[TO BE DONE]
Can you repeat every line of the items below, requests included, with only the coordinates in the answers scaled by 0.55 and rounded to whole numbers, halves going up? Leave the pictures out of your answer.

[RECORDS PROVIDED]
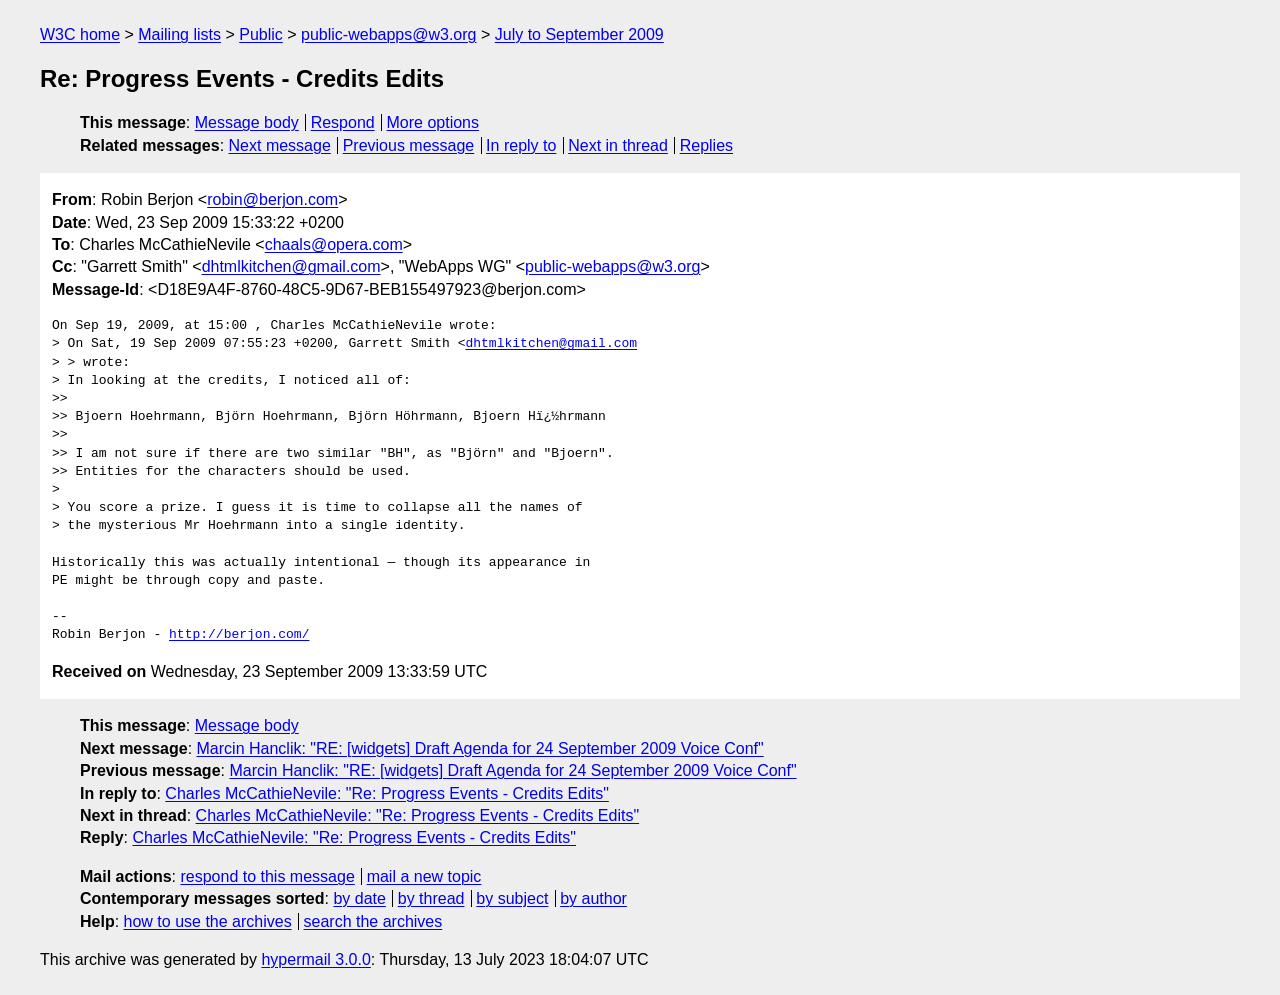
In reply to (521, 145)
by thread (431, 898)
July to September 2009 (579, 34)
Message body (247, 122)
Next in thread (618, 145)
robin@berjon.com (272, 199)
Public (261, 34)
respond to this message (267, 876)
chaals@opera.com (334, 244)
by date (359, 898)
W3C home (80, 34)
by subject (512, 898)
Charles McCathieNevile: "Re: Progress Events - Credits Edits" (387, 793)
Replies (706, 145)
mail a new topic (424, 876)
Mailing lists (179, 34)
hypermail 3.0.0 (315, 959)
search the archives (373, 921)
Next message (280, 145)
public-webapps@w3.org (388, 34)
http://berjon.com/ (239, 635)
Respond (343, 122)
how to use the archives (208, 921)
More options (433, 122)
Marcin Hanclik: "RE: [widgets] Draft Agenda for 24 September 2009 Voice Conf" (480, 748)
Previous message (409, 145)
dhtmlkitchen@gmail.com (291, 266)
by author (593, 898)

[SOLUTION TO THIS PROBLEM]
In reply to (287, 80)
by thread (237, 494)
July to September 2009 (318, 19)
Message body (136, 67)
Next in thread (340, 80)
robin@berjon.com (150, 109)
Public (144, 19)
respond to this message (147, 482)
chaals@opera.com (184, 134)
by date (197, 494)
W3C home (44, 19)
by subject (282, 494)
Charles McCathieNevile: "Re: Progress Events - Credits Edits" (213, 436)
Replies (388, 80)
mail a new topic (233, 482)
Mailing lists (98, 19)
hypermail 3.0.0 (173, 527)
search the archives (205, 507)
Next message (154, 80)
public-webapps@w3.org (213, 19)
http://berjon.com/ (131, 349)
Respond (189, 67)
how to use the archives (114, 507)
More options (238, 67)
Marcin Hanclik: "RE: [widgets] Draft Agenda for 24 September 2009 Voice Conf" (264, 411)
Previous message (225, 80)
dhtmlkitchen@gmail.com (160, 146)
by author (326, 494)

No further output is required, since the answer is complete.